Kind of a Big Deal: Raekwon
June 5th, 2009 by Cooper Levey-Baker in Arts, Editor's Desk, Music, News, Sarasota-Manatee
Ed. note: Regular readers know I love me some Raekwon, and I decided to write more about the legendary MC as part of the ongoing synergistic strategy conceptualizing going on between The Stimulist and Creative Loafing Sarasota. You can read the original post here.
AGE: 39
JOB: MC
WHY YOU CARE: Because the man who invented this cocaine-rap thing is finally gearing up to drop a second dose of criminology on Aug. 11.
Wu-Tang MC Raekwon let us all know pretty early on what to expect from him when he steps to the mic. On verse two of the opening track of the Clan’s 1993 debut, Enter the Wu-Tang (36 Chambers), Rae goes all out: “I wait for one to act up / Now I got him backed up / Gun to his neck now — react, what? / And that’s one in the chamber / Wu-Tang banger / 36 styles of danger.” Amidst all the sheer weirdness coming from the Wu-Tang Clan at the time (ODB’s off-kilter ranting, the group’s Five-Percenter ideology, Method Man’s threat to “sew your asshole closed and keep feedin’ you and feedin’ you”) Raekwon’s verses stood out for their clarity of intent. Here was a man who knew crime, and wanted to tell you all about it, in exacting detail.
Rae’s passion for illustrating the grimy, bloody realities of life in the drug trade came to full fruition with the 1995 release of Only Built 4 Cuban Linx…, the third solo disc to emerge from the Wu-Tang camp. The LP is no concept album, but one theme pervades every single track: getting rich, getting high, getting even and, by the way, fuck the world. Tracks like “Criminology,” “Rainy Dayz” and “Wu-Gambinos” set a new standard for how rappers could describe their environments. Rae zoomed in to cover details like cooking up crack on the stovetop, grinding your days away on hazardous street corners and dealing with the the stress and paranoia that creep up on those neck-deep in the drug game. Linx proved wildly influential. (Perhaps to a fault: For a while, it seemed like no up-and-coming NY rapper could get by without mafioso pretensions.)

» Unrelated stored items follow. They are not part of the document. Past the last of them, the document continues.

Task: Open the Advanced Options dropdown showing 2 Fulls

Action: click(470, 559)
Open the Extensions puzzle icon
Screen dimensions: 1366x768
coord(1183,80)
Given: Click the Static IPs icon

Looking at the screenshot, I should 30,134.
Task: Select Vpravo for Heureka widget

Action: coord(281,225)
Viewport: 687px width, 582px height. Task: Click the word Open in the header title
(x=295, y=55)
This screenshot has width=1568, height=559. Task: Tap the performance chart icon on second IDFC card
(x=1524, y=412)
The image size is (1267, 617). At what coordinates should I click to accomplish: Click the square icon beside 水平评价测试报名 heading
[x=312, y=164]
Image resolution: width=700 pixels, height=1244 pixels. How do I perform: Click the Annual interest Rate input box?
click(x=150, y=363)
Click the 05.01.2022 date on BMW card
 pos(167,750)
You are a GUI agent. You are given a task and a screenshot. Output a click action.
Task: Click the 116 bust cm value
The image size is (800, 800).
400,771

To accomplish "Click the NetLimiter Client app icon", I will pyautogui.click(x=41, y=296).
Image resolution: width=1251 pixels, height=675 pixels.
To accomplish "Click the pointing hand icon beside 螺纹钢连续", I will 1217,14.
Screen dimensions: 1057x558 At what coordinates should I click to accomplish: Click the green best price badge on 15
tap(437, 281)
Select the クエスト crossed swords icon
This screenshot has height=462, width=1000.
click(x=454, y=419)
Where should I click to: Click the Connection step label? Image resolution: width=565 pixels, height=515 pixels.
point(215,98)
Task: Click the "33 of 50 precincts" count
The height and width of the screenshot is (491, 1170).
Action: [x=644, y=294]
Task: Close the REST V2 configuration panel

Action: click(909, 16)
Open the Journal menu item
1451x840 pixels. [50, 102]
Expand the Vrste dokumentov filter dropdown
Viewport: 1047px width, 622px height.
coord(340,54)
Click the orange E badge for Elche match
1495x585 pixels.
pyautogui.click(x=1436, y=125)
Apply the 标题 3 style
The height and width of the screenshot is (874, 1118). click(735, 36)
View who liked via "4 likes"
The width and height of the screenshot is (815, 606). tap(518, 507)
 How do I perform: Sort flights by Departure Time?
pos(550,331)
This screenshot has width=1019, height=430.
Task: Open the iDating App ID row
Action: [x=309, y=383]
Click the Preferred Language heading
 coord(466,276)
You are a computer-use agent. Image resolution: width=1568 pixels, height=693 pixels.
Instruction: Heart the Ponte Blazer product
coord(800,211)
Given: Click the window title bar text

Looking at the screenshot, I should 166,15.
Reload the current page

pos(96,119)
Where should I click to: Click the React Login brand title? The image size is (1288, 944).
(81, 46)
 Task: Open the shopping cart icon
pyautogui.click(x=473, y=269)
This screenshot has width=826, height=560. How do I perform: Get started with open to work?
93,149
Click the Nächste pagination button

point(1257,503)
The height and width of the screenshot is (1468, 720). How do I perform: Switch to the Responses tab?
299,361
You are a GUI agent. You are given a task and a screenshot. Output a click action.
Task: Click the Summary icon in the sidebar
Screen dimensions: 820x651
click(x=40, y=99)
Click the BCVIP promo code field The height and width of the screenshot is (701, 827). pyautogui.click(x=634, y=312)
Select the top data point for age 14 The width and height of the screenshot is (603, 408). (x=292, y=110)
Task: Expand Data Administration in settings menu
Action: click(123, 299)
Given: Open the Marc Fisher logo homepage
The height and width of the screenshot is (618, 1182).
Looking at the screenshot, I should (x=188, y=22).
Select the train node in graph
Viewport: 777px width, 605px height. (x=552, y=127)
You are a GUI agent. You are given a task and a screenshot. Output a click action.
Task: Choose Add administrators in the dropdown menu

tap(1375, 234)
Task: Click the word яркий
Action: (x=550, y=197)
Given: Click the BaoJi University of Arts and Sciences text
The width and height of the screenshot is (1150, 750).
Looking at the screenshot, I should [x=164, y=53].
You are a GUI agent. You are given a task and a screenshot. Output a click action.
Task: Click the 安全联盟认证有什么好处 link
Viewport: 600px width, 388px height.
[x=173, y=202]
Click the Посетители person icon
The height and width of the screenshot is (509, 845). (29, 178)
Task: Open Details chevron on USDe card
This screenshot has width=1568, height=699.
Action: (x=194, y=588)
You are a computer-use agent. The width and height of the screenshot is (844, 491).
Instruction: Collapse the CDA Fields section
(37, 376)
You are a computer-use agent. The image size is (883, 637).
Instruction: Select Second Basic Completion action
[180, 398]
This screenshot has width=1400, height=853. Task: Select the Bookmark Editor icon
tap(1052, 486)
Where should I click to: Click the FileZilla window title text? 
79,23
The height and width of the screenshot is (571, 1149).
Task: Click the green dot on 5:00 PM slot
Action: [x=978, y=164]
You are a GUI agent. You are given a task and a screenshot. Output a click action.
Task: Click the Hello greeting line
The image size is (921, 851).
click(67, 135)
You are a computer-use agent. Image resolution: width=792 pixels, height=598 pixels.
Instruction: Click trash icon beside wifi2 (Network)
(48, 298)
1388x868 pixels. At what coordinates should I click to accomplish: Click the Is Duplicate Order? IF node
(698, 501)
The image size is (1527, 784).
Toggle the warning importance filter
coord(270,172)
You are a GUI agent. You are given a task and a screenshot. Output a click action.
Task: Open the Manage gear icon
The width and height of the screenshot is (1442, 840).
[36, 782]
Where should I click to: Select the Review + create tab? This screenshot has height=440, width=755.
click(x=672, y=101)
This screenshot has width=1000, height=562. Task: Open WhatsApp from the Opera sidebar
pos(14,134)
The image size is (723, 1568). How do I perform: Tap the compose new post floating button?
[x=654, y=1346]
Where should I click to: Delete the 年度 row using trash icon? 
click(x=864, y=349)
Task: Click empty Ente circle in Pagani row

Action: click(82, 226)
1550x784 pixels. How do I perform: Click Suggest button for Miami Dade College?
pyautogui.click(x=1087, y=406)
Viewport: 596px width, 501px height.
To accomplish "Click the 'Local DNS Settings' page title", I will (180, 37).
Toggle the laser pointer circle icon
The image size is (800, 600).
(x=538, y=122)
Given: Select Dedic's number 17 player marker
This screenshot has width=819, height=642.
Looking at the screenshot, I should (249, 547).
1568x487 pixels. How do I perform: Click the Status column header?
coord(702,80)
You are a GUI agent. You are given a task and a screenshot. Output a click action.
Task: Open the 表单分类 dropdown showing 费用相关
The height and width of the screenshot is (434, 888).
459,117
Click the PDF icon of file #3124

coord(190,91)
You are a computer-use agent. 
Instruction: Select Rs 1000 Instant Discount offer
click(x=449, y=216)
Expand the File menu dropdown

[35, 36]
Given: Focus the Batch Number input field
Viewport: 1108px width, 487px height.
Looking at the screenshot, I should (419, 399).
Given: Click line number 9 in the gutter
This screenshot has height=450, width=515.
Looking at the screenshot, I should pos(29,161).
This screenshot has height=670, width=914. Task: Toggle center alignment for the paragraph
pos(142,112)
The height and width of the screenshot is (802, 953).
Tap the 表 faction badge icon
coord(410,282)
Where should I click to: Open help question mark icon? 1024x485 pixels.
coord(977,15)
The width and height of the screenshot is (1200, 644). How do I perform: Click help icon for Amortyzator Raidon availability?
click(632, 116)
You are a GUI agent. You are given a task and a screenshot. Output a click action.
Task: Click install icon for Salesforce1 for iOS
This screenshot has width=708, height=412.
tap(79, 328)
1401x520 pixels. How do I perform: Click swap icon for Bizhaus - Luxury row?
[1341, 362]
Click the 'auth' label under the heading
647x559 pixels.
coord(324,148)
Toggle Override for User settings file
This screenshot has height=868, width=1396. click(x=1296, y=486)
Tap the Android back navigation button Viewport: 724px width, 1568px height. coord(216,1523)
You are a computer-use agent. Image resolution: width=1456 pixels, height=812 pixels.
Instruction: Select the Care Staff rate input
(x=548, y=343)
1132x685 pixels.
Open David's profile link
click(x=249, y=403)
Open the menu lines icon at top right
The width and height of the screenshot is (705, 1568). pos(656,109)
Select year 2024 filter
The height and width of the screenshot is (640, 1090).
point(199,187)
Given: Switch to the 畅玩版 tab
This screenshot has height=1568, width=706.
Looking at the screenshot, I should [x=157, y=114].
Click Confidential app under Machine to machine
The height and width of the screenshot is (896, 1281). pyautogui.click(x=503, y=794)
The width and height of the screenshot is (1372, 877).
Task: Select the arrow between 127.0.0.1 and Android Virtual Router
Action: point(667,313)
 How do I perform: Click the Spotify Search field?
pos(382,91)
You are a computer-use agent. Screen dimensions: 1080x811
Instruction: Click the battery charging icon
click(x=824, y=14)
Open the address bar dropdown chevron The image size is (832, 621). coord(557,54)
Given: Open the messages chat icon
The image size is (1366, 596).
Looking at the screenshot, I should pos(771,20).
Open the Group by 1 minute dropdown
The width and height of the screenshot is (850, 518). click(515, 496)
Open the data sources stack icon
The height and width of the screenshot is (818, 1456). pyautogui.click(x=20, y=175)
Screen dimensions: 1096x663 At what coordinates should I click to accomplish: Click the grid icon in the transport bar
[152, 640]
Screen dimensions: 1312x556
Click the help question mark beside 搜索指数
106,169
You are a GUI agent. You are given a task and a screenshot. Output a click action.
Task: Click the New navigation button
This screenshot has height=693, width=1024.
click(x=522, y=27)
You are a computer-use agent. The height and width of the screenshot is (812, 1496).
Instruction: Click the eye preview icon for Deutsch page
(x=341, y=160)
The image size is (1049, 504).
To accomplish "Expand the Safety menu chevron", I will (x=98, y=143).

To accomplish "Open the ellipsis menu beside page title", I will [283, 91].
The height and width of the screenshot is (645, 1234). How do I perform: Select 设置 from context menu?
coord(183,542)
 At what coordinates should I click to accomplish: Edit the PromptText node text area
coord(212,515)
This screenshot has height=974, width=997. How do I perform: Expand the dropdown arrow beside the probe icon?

But as his rep grew, Rae the artist faltered, and the man dropped two poorly received follow-ups, Immobilarity and The Lex Diamond Story. Then, a couple years back, when no one expected much from Rae ever again, rumors started flying that he was crafting a sequel to Linx, and word was good: Those who had heard it, said it was actually worthy of Rae’s debut. But then came nothing, except for more announcements that the project had been shelved, that no label was stepping up to release it.
Till now.
On May 19, Rae announced that the LP — unimaginatively dubbed Only Built for Cuban Linx Part II — was finally getting a release date: Aug. 11. Hip-hop fans are going appropriately nuts over the announcement, and salivating over which tracks might make the cut. (The bomb-ass track “New Wu,” viewable below, seems a strong contender.) In the meantime, Rae is doing his part to build street hype about the release, and cut a 25-track mixtape titled Blood on Chef’s Apron that you can download for free right here. (Via Get Right Music.) Sure, a lot of the download sounds like an extended infomercial for Linx Part II, but there are plenty of diamond-in-the-rough moments to make the thing a joy to behold, and the entire thing leaves no doubt that Linx Part II actually has a legitimate shot at greatness. It’s good to have you back, Rae.